Led end-to-end design of a five-component service system for stigma-aware access to opioid support — spanning digital infrastructure, clinical protocol, brand, service standards, and staff governance — built for a population that couldn't afford to be seen.
Opioid addiction support programs don't fail because of insufficient resources — they fail because the people most in need won't approach them. Shame, fear of being seen, and the social risk of proximity to stigmatized services create a gap that no awareness campaign can close on its own.
What was needed wasn't promotion. It was a redesigned system of entry — one that let people approach care privately, move at their own pace, and never forced disclosure before they were ready.
The core barrier was exposure risk. Language and every touchpoint needed to reduce shame and perceived judgment — not announce availability.
Doctors' offices are a critical channel — but time pressure and variability break consistency. A repeatable pathway was needed that clinicians could deliver without improvisation.
Confidentiality required structural separation — so participation could not be inferred through proximity to adjacent services.
The system would only work if delivered consistently. Codified language, rules of engagement, and training were needed to create shared standards across the full team.
The Keyways program — a service architecture for stigma-aware opioid support, from social-first entry through clinical handoff and staff governance.
The components were designed to be sequenced deliberately, governed together, and sustained through standardized staff behavior — not implemented independently. Their effectiveness depended on how they were connected, separated, and handed off.
Hover a segment to explore each component
For stigmatized services, privacy must be structurally designed — channels, language, and digital separation — not merely promised.
This work required deep behavioral research into a nuanced, vulnerable group. Decisions were driven by safety, privacy, and follow-through. The primary success condition was whether people could approach and enter care without the system increasing risk, stigma, or hesitation.
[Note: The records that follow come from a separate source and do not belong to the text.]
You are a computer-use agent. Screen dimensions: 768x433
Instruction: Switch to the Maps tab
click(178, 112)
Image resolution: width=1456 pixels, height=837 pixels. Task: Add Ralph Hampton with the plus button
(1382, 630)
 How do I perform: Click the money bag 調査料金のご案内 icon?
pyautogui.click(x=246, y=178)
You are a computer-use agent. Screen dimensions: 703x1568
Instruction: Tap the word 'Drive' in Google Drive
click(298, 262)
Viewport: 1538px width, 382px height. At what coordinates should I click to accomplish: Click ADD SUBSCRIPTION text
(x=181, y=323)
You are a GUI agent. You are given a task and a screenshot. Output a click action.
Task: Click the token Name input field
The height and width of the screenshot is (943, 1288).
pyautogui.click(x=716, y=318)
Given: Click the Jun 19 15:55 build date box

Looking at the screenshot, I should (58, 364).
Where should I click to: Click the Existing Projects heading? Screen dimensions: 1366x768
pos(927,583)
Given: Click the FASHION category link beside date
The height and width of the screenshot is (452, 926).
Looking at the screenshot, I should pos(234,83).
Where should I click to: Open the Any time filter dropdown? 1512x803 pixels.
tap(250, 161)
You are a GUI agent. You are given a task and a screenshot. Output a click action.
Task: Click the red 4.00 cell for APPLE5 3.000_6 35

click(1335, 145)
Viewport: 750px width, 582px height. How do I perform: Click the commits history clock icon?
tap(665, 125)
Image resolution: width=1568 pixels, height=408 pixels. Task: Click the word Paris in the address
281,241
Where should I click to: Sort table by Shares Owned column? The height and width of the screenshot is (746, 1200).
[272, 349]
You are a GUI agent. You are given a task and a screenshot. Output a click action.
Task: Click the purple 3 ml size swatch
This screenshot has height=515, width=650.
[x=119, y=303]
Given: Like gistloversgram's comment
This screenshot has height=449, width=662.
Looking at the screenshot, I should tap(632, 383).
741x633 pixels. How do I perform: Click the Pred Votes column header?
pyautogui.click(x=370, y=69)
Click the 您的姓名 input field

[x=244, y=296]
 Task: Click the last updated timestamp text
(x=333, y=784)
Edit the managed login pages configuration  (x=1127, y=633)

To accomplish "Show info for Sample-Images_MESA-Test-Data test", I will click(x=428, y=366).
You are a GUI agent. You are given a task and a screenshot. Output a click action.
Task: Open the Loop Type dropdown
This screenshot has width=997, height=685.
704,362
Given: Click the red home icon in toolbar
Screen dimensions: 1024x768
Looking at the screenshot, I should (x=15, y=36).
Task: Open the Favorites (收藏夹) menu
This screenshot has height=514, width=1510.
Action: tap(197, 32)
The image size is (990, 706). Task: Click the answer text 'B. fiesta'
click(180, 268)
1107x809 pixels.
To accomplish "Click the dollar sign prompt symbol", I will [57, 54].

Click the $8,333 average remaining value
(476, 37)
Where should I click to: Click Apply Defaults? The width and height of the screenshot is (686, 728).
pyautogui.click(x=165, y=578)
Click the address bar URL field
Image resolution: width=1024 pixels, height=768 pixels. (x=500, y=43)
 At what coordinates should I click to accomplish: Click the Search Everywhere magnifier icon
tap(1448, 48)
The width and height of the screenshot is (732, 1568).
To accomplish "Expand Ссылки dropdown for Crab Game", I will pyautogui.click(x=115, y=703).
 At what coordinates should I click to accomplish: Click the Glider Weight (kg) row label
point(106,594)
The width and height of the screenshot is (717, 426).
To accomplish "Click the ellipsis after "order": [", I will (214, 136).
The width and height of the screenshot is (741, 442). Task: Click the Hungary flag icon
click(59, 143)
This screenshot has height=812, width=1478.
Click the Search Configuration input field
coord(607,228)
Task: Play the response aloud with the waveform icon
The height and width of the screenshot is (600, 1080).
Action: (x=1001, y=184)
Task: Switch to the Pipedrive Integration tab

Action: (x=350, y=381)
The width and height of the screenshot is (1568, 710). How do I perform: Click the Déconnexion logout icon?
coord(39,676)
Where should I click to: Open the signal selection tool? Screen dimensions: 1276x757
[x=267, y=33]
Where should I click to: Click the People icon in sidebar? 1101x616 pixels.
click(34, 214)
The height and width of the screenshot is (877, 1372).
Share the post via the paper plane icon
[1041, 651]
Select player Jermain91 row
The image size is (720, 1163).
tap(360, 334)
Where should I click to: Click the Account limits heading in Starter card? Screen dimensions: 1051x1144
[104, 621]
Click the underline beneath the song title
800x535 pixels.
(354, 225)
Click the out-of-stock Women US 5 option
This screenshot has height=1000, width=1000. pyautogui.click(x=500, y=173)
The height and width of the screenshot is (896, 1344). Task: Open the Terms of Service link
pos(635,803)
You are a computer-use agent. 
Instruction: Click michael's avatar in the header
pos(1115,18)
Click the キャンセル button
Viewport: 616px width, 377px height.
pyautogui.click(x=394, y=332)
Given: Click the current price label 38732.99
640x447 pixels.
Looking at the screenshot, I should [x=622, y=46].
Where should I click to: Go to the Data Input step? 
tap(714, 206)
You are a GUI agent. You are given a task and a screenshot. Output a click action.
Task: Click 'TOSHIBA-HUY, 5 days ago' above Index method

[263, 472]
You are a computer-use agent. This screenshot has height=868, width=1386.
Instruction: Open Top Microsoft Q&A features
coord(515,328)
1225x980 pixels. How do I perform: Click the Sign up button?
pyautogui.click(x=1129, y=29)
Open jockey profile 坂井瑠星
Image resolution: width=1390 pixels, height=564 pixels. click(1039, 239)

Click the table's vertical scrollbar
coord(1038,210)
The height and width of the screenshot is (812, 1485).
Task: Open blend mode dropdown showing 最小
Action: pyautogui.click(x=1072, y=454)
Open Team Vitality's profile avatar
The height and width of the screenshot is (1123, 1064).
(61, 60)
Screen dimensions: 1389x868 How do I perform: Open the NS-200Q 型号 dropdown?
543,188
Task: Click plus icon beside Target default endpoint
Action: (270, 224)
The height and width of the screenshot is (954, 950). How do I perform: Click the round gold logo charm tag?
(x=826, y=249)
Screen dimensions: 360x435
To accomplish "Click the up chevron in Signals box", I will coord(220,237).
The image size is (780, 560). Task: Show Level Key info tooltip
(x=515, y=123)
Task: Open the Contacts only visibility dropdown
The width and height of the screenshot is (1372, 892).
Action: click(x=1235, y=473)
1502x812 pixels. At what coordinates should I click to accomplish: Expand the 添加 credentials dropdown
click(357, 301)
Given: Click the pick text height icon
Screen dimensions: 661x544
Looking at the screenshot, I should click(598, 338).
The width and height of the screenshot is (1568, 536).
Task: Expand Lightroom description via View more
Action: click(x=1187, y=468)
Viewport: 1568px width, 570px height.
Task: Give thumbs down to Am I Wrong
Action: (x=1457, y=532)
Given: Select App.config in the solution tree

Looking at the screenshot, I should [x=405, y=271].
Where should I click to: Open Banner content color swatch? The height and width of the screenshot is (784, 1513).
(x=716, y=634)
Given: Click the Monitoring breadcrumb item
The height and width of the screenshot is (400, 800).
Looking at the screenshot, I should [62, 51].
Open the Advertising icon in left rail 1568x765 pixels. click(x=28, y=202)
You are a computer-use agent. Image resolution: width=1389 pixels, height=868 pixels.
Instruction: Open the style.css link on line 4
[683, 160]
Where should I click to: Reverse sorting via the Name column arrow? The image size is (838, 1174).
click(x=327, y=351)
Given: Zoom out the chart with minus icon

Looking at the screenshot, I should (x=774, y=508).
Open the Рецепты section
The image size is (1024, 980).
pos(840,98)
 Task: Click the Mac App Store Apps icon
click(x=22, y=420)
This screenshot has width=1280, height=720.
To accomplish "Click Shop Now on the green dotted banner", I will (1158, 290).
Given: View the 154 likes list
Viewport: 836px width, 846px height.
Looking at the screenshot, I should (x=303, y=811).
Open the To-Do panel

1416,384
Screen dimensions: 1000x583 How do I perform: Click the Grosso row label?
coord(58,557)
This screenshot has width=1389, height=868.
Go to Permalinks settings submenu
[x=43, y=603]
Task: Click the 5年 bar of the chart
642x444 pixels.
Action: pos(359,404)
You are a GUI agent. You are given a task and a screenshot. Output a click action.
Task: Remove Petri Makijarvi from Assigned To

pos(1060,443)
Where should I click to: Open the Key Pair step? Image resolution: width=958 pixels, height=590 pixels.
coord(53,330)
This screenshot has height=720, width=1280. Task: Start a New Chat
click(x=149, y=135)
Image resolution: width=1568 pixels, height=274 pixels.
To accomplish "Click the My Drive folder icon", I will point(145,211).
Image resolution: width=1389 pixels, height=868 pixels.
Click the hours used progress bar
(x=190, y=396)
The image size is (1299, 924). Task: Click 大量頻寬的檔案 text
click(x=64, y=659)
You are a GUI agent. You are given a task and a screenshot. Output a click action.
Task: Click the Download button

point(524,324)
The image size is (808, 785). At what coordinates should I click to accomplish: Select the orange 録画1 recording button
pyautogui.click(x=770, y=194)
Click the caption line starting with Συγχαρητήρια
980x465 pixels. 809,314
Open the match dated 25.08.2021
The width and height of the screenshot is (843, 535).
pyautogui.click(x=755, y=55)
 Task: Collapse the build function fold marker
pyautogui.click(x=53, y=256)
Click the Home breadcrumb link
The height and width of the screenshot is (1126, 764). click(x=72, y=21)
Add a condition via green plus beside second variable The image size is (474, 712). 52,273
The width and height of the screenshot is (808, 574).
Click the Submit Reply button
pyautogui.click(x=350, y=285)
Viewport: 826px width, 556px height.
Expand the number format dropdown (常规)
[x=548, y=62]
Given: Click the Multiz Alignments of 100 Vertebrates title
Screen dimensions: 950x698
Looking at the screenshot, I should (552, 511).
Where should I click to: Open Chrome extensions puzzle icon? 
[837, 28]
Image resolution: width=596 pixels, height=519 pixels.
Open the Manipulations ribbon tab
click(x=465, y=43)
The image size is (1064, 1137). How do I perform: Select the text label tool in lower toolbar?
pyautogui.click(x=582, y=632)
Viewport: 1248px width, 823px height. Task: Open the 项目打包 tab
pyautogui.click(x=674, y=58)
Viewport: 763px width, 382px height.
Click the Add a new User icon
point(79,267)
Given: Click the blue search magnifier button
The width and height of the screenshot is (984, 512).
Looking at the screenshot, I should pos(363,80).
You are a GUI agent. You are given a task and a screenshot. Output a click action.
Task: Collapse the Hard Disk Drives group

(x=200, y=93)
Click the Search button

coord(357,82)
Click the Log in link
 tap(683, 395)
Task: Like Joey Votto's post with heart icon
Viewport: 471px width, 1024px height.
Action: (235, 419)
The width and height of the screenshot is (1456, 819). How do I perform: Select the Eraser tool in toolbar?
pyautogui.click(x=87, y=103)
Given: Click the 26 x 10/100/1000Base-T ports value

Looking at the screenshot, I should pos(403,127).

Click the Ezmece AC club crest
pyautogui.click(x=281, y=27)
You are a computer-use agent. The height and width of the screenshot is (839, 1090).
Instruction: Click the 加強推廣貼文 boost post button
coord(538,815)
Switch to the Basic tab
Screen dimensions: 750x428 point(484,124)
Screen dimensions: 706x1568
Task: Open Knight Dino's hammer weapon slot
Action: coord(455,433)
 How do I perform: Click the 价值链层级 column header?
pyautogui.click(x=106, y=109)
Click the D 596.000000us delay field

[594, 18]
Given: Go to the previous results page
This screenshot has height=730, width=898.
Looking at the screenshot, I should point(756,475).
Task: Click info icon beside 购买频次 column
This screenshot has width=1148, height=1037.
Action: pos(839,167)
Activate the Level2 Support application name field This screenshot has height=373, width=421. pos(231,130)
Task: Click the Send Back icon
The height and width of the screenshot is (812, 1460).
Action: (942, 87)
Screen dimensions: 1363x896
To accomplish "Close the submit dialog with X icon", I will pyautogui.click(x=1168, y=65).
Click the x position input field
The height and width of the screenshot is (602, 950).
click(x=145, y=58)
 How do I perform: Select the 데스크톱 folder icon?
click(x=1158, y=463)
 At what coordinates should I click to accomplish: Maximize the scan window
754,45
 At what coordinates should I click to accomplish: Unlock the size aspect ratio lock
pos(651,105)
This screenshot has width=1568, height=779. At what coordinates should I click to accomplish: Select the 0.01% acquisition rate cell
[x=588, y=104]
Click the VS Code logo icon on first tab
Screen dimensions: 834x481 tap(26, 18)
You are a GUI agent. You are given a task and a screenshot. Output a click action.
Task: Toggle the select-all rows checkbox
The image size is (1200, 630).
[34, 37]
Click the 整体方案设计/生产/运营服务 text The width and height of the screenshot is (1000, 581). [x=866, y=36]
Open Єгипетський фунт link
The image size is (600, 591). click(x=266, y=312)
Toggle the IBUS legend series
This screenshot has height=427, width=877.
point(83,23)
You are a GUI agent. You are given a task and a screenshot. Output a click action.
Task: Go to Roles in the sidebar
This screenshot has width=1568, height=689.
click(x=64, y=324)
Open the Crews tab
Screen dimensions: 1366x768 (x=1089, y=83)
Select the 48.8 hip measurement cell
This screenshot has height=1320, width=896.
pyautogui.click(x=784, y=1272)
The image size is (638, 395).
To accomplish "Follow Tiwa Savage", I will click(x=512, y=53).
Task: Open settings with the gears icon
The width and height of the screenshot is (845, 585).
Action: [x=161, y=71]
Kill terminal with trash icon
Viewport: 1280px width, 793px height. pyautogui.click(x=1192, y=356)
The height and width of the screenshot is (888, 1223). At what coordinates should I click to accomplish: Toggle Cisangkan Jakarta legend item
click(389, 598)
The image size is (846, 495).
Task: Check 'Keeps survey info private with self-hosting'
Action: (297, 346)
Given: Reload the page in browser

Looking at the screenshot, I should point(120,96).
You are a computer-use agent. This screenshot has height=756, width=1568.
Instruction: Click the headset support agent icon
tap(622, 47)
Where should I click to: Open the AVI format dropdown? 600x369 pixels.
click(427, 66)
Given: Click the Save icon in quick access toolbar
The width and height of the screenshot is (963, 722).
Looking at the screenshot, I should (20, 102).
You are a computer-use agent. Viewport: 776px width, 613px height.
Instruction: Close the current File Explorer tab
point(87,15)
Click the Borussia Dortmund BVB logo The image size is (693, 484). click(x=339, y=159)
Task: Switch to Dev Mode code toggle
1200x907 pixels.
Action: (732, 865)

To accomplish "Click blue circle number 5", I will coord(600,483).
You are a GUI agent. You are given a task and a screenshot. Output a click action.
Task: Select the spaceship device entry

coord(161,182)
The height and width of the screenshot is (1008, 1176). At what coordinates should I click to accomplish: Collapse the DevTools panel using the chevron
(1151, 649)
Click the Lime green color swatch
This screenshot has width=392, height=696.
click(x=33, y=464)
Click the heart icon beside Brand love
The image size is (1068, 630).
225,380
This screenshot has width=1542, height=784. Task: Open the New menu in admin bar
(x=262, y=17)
Each design decision was tested against a single question: does this make the first step easier, or does it make the system feel safer for someone who is already afraid? When those two things conflicted, safety won.
Anonymous, self-paced entry points were established first to reduce exposure risk. Language and visual cues were designed to lower perceived judgment before participants had reason to trust the program. A defined clinical pathway was created so support could be introduced consistently without improvisation. Digital isolation of the participant site was a structural requirement — not a design preference. Staff behavior was standardized last, because the channel architecture had to exist before the human layer could be trained into it.
Consistent delivery required more than training — it required codified artifacts that staff could use without reinventing each interaction. Campaign content patterns, service offering language, rules of engagement for trust-building, and defined steps for entry and clinical initiation were all documented and operationalized. The system was designed to remain deliverable as staff, partners, and context changed.
Staff were trained to deliver the full service architecture end-to-end — covering outreach, engagement measurement tools, and day-to-day operating practices — so they had full ownership and confidence in supporting participants. Clinical partners received a structured protocol that fit within existing visit constraints. Confidential handling of clinical workflow details was maintained throughout to protect participant privacy and sustain partner trust.
For stigmatized services, privacy must be structurally built into channels, language, and digital architecture — not promised as policy. Structural separation reduced the likelihood that participation could be inferred through adjacent programs.
When stakes are life-or-death, the system must optimize for safety, trust, and follow-through — even when stated user preference is incomplete or unreliable. Behavioral research drove every structural and language decision.
Codified service language, rules of engagement, and end-to-end staff training converted strategy into consistent behavior — and made the system maintainable as people and contexts changed.
This project is often categorized as a public health communication project. It wasn't. It was a service architecture problem with life-or-death consequences — and it required diagnosing the actual barriers before designing anything visible. The social content, brand system, clinical protocol, participant website — none of those work in isolation. Their effectiveness depended on how they were sequenced, separated, and governed together.